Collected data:

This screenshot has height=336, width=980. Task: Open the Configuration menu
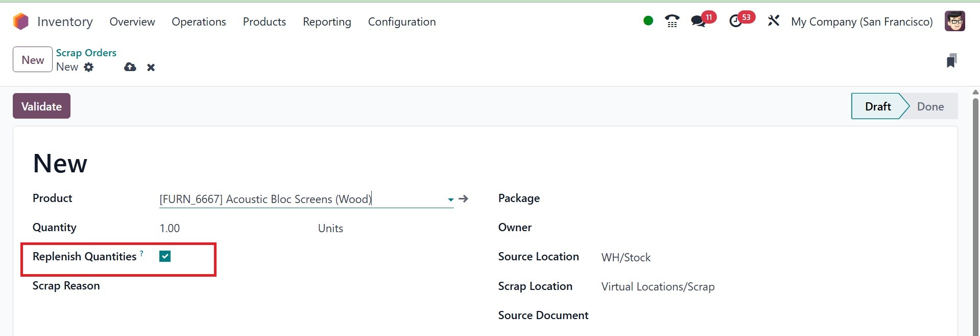(402, 21)
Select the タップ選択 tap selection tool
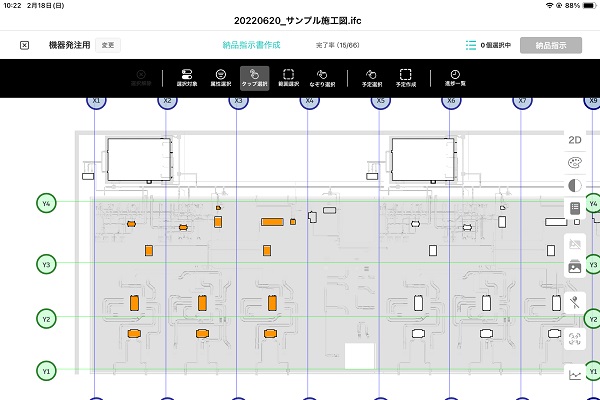The image size is (600, 400). click(x=254, y=77)

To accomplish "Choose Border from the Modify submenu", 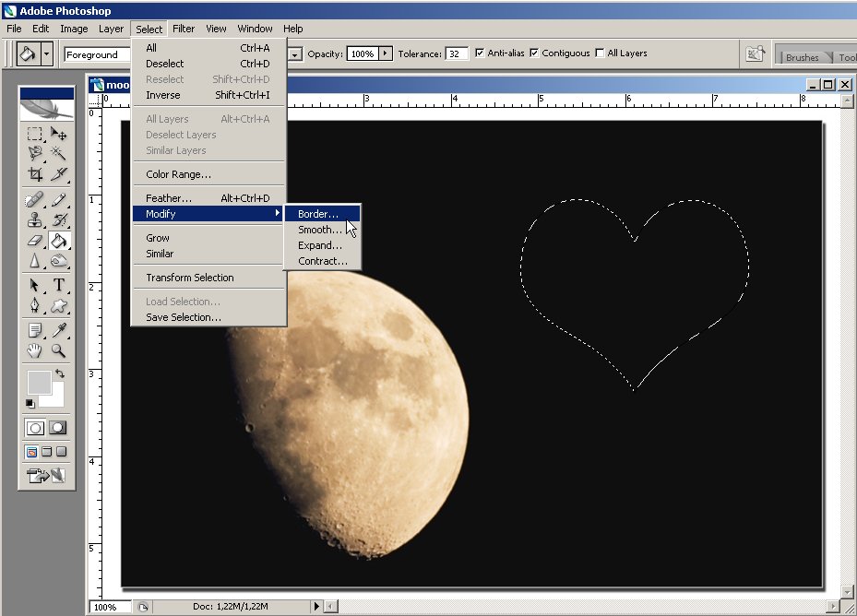I will click(x=318, y=213).
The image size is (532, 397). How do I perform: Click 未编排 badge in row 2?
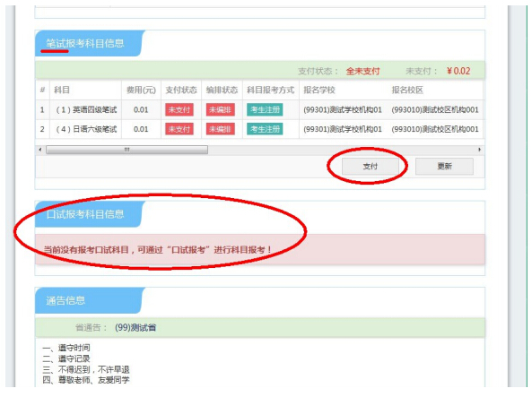pos(220,129)
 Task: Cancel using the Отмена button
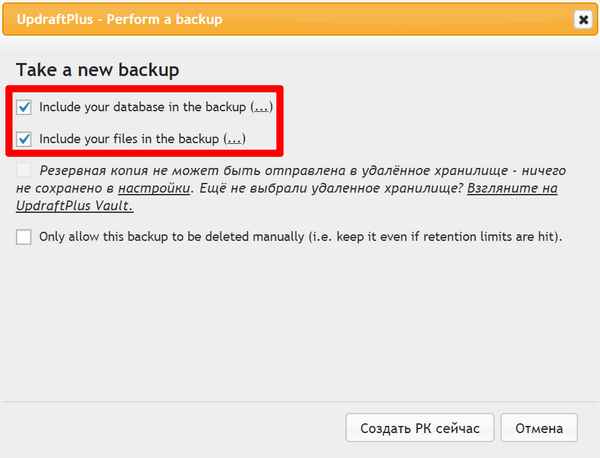(539, 428)
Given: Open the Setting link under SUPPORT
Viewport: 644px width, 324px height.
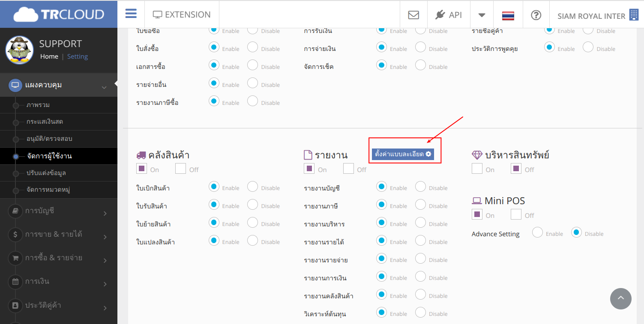Looking at the screenshot, I should click(x=77, y=56).
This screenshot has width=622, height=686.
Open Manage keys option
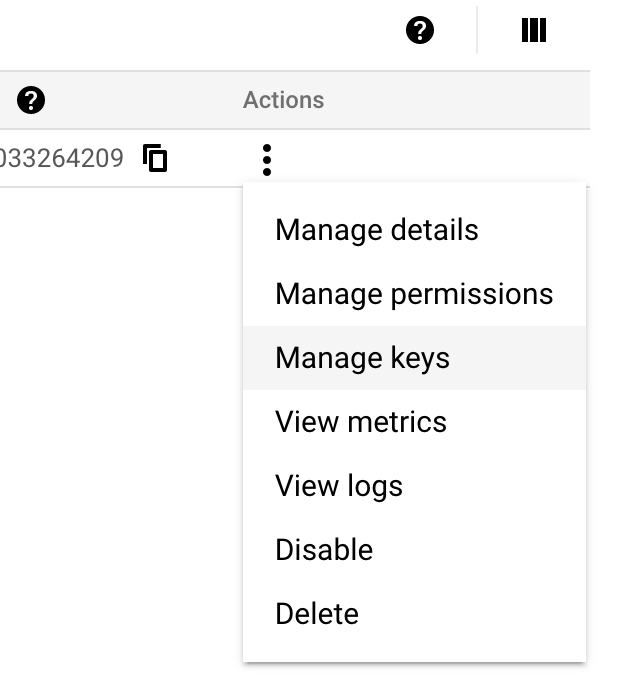pyautogui.click(x=362, y=358)
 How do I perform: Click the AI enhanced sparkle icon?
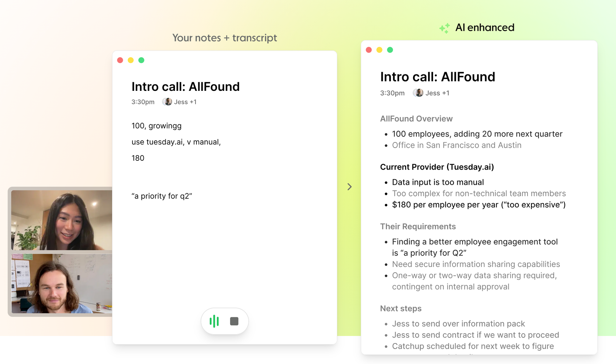tap(445, 28)
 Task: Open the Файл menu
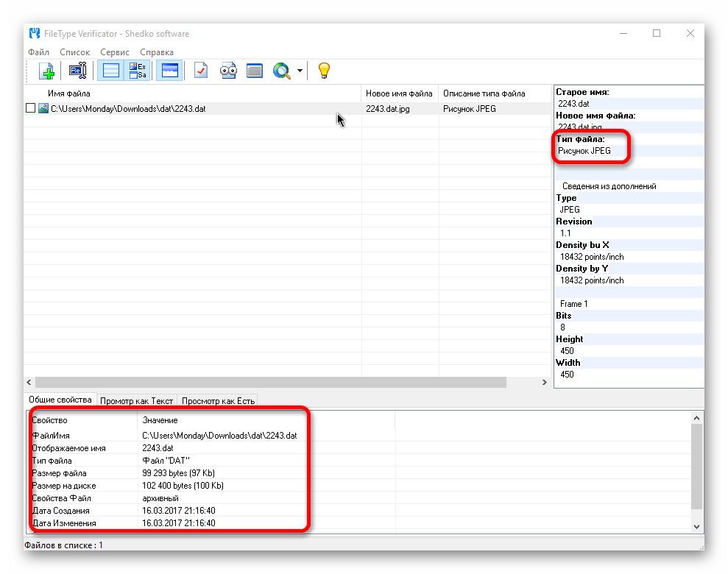pos(38,52)
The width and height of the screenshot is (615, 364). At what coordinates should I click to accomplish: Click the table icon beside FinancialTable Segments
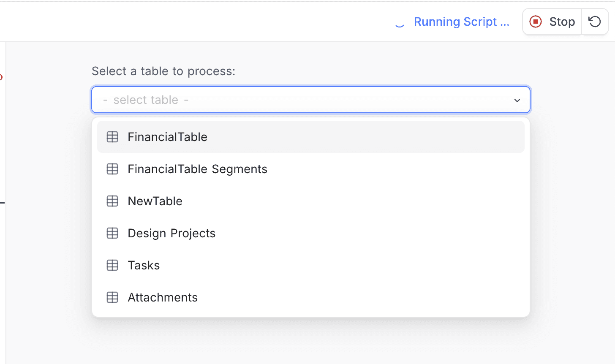pos(112,169)
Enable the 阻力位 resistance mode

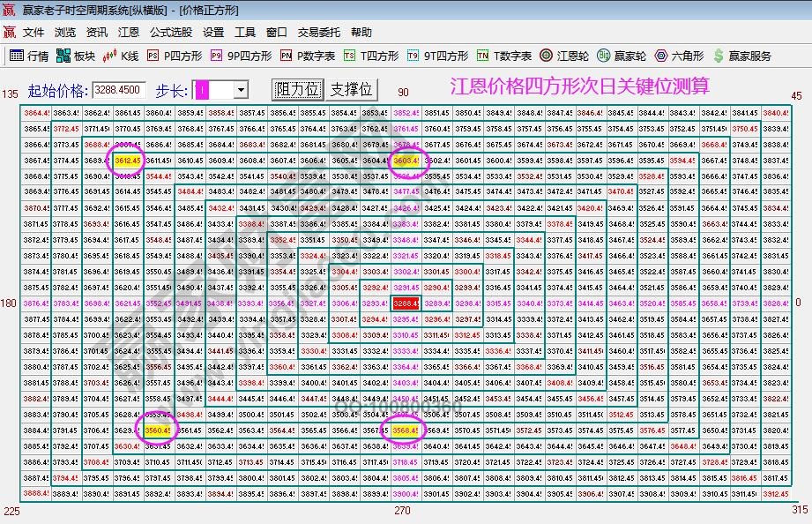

## ACTIVITY
Reproduce, word for word, the lines from the one containing "Task: Open the Файл menu" through the final line above. Leave every picture out.

## ANSWER BOX
 Task: Open the Файл menu
pos(38,52)
The width and height of the screenshot is (615, 364). At what coordinates should I click to accomplish: Click the table icon beside FinancialTable Segments
pos(112,169)
Enable the 阻力位 resistance mode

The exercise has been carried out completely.